勝手に買ってレビューshow!
講談社コミック
「波打ち際のむろみさん」
春より始まったアニメ「波打ち際のむろみさん」の原作。
おもしろかったので、原作をまず2冊買い、次に3冊、さらに2冊買って読んだ。で、新刊の8巻をまだ買っていないのだ。
主人公の人魚のむろみさん、むろみさんと知り合いになった釣り人、向島拓郎こと、たっくんを中心に繰り広げられる異性物交流アニメ。
1巻には、むろみさんの本格連載前のお試し版ともいえる短期集中連載分五話が掲載。
むろみさんの人(魚か?)となりが、わかる。
むろみさんの人魚仲間には東京出身の隅田さん、富士さん、妹分のひいちゃん、それにいまは人魚の姿だが、その正体は、実は伝説の海竜であるリバイアさん。
人魚以外に「河童」の川端くん、「つちのこ」の宝満さん、イエティーやハルピュイアのハーピーなど、多彩なキャラも楽しく、続々とキャラが、話を拡げてくれる。
サブキャラ人魚に、「海域なき医師団」のミズーリさん、そのライバル関係でことごとく対立する「瀬戸内三連星」の淡路さん、明石さん、鳴門さん。

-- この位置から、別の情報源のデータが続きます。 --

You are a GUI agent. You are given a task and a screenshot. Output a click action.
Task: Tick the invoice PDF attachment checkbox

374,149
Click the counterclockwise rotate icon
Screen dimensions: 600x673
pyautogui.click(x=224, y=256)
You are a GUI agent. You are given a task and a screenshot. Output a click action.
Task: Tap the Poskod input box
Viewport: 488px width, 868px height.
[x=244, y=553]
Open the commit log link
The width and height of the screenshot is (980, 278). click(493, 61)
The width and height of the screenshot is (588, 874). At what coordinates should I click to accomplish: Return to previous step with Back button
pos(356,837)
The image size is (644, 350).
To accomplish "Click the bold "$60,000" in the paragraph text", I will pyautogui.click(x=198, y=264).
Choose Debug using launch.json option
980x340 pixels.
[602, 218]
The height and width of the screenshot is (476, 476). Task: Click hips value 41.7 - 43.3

「大西洋聖歌隊」のバミューダさん、セントヘレナさん、ドーバーさんに、ガンジス川にパワーを送り続けて4000年のガンジスさん、
沖縄人魚の魚釣(うおつり)さん、津軽人魚の大湊さんと、まあ、多種多様。
ちなみに魚釣さんは、バー「せんかく」を経営。
海の話なので、当然、竜宮城もあるのだが、過去に、関東大震災で崩壊したとのこと。
そして、乙姫さまは、没落貴族となり、地上でバイト生活。
それぞれ、いろいろな事情が、あるようで。
人魚なのに地上を自由に闊歩する行動的な人魚むろみさん。
スケボーで、コンビニに行ったり、なぜだか最新鋭の携帯電話をもっていたりする。
むろみさんの内容についてだが、いま、海で起きている様々な事象をギャグとして描いているのが、笑ってしまう。
例えば、人喰いサメのホオジロザメの保護の話。
人を襲うのは、アザラシやアシカなどと間違えているらしいのだが、人間が乱獲したことから、いまや希少生物らしく、保護の対象なんだそうだ。
これは、人魚の世界でも同じらしく、「海域なき医師団」の人魚のミズーリさん達と、サメの捕獲者
「瀬戸内三連星」の、淡路さん、明石さん、鳴門さんが、対立していたりと、御時世ネタを展開しているあたり、読んでいてもなかなか面白い。この「海域なき医師団」目的のためなら、結構手荒いことなどやってしまう。なんだかどっかの反捕鯨団体みたいだ。
また、淡路さん、最近じゃハンター以外にメタンハイドレートを扱ってみようかなどと、いってみたり。
すべてじゃないけど話の終わりに、生物図鑑らしきイラストがあり、すこしは、ためになる解説が、書いてあったりする。
ほんとに、ためになるのはほんの、一部だけ。
むろみさんの天敵、それはイエティーのそばにいる、頭は人間、
身体は鳥のハーピー。
むろみさん達をエサとしか見ていないし、しつけても鳥頭だから
三歩歩いたら、ぜーんぶ忘れてる。
鳥だから魚を食べるのは自然なことだが、むろみさんには、捕食するか、されるかの戦いなのだ。
このハーピーにも、実は苦手な人魚が、いたのだ。それは・・・。
世界中の人魚伝説に引っ掛けた、笑いあり、深海魚のネタあり、歴史のウラネタありの「波打ち際のむろみさん」。
7巻138話の、「彷徨のリヴァイアさん」。が結構好き。
人に好かれたいリヴァイアさん。みんなから恐れられる自分に疑問を持ち、むろみさんに相談を持ちかけるのだが。
アニメも絶賛放送中!
世界中の人魚伝説に引っ掛けた、笑いあり、深海魚のネタあり、歴史のウラネタありの「波打ち際のむろみさん」。
人魚らしからぬ人魚のむろみさん。笑えました。